Intrinsic photocatalytic oxidation of the dye adsorbed on TiO2 photocatalysts by diffuse reflectance infrared Fourier transform spectroscopy

Photocatalytic oxidation of aqueous pollutants by semiconductor photocatalysts was found efficient. The overall process by which the heterogeneous photocatalysis proceeds includes: the sequence of the adsorption of reactants, surface reaction and the desorption of final products. As a result, factors such as, the presence of oxygen concentration, pH values of the aqueous solution, pore properties for photocatalyst particles all determine the rate of photodegradation. This study is to concentrate on the photocatalytic mechanisms of the intrinsic reaction occurred on the photocatalysts and the adsorbed dye in air atmosphere. Additionally, the photocatalytic activities of adsorbed dyes prepared under different pH values were also examined and the solid-state results were compared with the aqueous systems at the same pH conditions. Dark adsorption experiments at different pH conditions showed that the saturation amount of dyes adsorbed on the catalysts differs significantly. However, the solid-state photodegradation rates of adsorbed dyes on TiO2 at various pH values only showed slightly different, which is opposite to the results obtained from the aqueous systems.
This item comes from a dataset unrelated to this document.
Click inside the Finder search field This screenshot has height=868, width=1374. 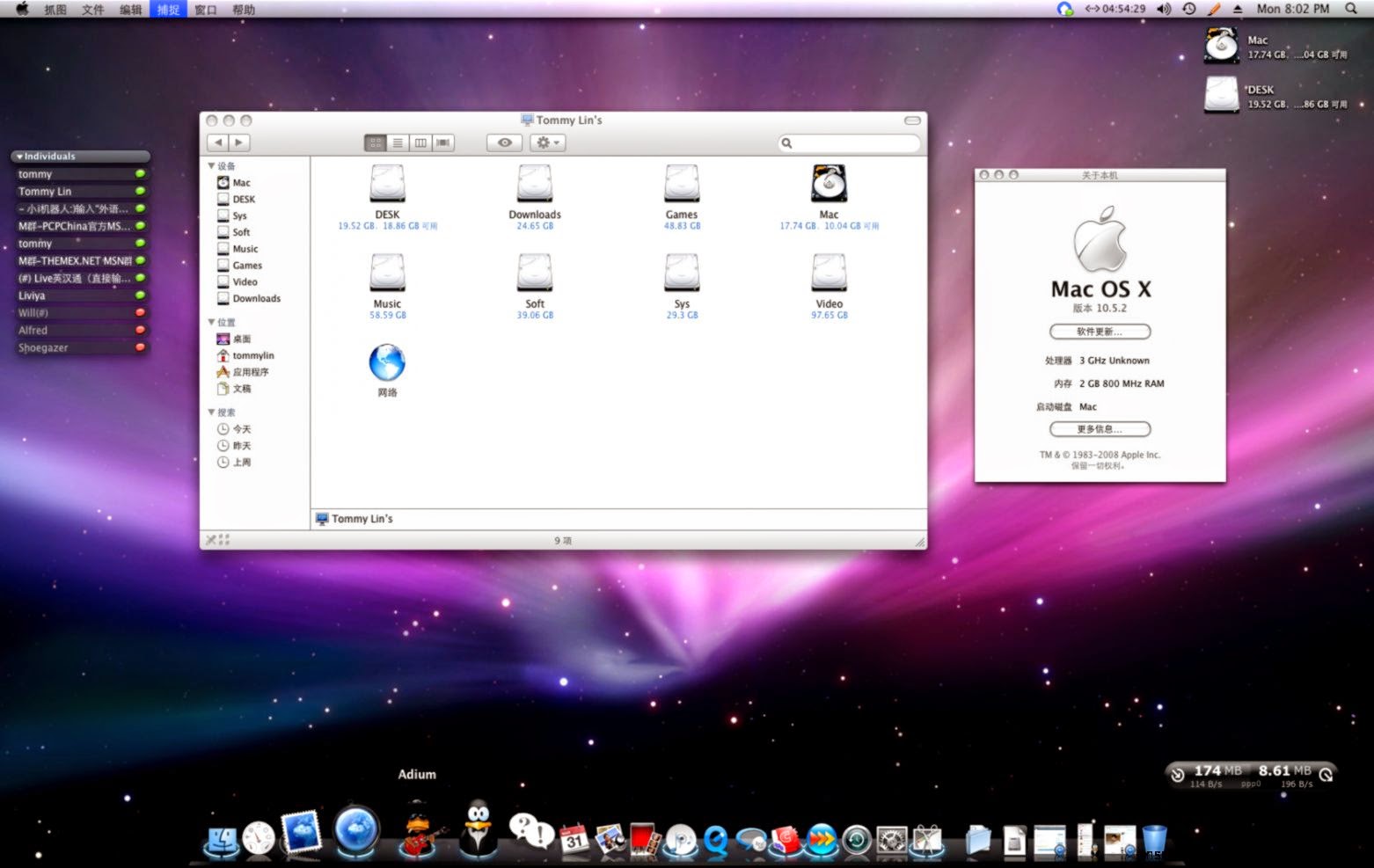pos(849,142)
This evidence reveals that the external and internal mass transport processes are rate-controlling steps that restricted the photodegradation reaction of aqueous dyes at different pH conditions. Furthermore, this investigation supports a proposed direct photocatalytic mechanism for aqueous systems that the photocatalytic oxidation always begins with the adsorption process and the adsorbed dye will then be attacked by the excited hole–electron pairs and hydroxyl radicals from TiO2 surface to produce final products.